“No forno do arcaico fuinhas estufam. Um tufo de pecuinhas, arcanos do estofo. O torno da ladainha, decanos do estorvo. O torto da rinha faz o broto do vil mosaico”. Leguleios. (ELAJr.17.11.10).
A questão da reprodução é essencialmente produção social. É a cultura e não o interesse econômico o vetor mais presente na definição das dinâmicas sociais.
Análises articuladas na causalidade do poder e do dinheiro dissolvem-se nas recorrentes contingências, contradições e fatos diversos (e adversos), a exemplo das grandes questões étnicas, religiosas, regionais, mas também naquelas que dizem respeitos aos estamentos particulares, enraizados nas estruturas sociais. Nelas se reconfiguram jogos de poder e compromissos para a sobrevivência geral e de corporações, nem sempre vinculadas diretamente à lex mercatoria.
Pierre Bordieu no livro “O Estado” indica como os juristas, tendencialmente, colocam-se ao lado dos poderosos. Eles teceram a estrutura institucional do poder moderno, requalificando os seus lugares antigos de glosa. Desde o medievo até o nosso tempo reinventam-se no patamar de artesãos da complexidade burocrática chamada racionalidade jurídica.

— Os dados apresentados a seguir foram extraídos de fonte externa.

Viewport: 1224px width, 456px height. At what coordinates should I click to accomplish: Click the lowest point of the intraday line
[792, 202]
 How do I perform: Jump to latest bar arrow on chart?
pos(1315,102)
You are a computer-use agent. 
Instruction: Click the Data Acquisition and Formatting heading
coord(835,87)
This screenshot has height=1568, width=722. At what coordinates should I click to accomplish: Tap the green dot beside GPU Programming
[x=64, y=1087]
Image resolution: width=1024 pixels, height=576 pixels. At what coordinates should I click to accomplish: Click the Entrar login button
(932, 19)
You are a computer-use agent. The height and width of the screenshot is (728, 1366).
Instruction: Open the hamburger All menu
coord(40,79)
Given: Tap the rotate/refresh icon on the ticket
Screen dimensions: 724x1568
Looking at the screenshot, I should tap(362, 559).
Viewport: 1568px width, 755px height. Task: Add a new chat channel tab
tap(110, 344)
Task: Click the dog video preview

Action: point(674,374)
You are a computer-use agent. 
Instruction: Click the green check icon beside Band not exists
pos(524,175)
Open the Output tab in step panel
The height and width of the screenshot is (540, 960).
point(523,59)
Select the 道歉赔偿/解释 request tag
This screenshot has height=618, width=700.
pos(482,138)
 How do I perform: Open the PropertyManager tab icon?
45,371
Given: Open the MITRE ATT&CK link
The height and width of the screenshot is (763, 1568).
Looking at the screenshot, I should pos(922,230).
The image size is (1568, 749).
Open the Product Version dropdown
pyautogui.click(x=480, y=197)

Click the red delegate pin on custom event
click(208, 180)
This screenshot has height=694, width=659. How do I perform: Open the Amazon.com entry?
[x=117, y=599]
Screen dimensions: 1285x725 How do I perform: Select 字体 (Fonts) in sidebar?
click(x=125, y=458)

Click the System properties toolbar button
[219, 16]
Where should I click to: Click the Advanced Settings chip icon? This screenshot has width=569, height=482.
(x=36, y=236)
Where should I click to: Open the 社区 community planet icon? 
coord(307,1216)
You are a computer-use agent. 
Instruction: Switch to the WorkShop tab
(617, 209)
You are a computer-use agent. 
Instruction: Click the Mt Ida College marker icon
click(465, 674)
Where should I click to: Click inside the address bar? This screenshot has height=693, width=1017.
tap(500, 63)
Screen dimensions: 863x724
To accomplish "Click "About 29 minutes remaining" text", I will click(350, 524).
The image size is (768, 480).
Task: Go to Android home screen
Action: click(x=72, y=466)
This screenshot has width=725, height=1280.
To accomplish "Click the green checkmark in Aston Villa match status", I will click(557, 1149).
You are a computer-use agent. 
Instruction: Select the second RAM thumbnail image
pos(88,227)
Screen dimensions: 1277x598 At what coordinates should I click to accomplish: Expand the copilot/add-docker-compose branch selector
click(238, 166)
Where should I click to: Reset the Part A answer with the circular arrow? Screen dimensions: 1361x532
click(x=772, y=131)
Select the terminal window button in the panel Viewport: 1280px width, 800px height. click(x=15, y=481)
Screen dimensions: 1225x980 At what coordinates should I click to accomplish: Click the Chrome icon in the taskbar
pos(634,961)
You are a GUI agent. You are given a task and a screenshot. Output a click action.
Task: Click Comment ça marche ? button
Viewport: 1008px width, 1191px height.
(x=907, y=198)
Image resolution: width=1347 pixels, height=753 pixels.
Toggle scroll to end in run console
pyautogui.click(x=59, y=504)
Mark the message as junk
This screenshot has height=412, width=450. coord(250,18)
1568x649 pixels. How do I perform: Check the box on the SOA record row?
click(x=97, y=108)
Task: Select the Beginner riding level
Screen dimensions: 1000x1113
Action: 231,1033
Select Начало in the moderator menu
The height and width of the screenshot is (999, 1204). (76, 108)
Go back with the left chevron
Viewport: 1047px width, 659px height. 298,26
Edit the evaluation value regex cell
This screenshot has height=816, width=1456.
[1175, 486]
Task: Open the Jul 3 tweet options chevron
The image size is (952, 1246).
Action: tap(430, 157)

Os juristas são homens no poder ou para o poder. Afirmar, como o fez Juan Ranon Capella, que juristas fazem parte de uma casta, diz muito e pouco. A vocação tem origem muito antiga, sobretudo ao aconselhar imperadores romanos sobre suas intervenções naquilo que Weber situava como direito racional material, vale dizer, sob o controle último e definitivo via ato de vontade de um líder máximo, não obstante o caráter já bem formal da racionalidade jurídica.
Na idade Média essa silenciosa intervenção dos juristas dá-se em favor tanto da manutenção das realezas absolutas quanto na transformação de um novo modo de produção, posta a crescente emergência de novas forças produtivas e relações de produção, anunciando a dominância do capitalismo. No complexo processo de racionalização geral que esse novo modo de desenvolvimento promovia, leis e seus homens passam por um maior grau de complexidade, galgando certa autonomia relativa em face da afirmação do direito racional formal.
Com a modernidade jurídica e política moderna esse modelo jurídico-político apostou na democracia liberal, no mercado, e no casamento eterno entre eles. Nas sociedades tardias ou semiperiféricas como o Brasil a constituição de campos institucionais, do público e do privado, do mercado e da política, continuam não sendo um movimento pacífico no sentido de afirmação de legalidades diferenciadas.
A meritocracia republicana não impede a insurgência de zonas de influência em concursos públicos. Por linhas colaterais candidatos buscam alguma distinção, privilégios, favores.
A existência do quinto constitucional movimenta por linhas um tanto sinuosas os postulantes, para os quais as capacidades jurídicas costumam perder de longe, para as articulações políticas reais. As habilidades técnicas que os cargos exigem são sonegadas nessa barganha, apesar da Lei. Em prejuízo para a República.
Por certo, o espírito de corpo é parte positiva da autoproteção. A crítica é dirigida ao corporativismo, onde as esferas do público e do privado se misturam, esvaziando mais e mais a República de algum republicanismo. Interesses particulares pendem dentro das estruturas estatais. O velho patrimonialismo é a prova, dissimulada ou não, de uma democracia capturada por leguleios e políticos menores. Mesmo nas Universidades, concursos para docentes ainda revelam uma seletividade por “afinidades eletivas” que um inquestionável processo seletivo pautado em critérios objetivos. Uma realidade ainda presente em todas as esferas federativas. Um obstáculo a ser superado.
A produção social em tempos de reinvenção do homem jurídico em padrões modernos ainda está por vir. Talvez a sinuca de bico da democracia liberal e o chicote do mercado volátil, arrebentando direitos, ajudem aos juristas a repensar os seus lugares sociais em prol de uma regulação jurídica efetivamente moderna, distante das más tradições.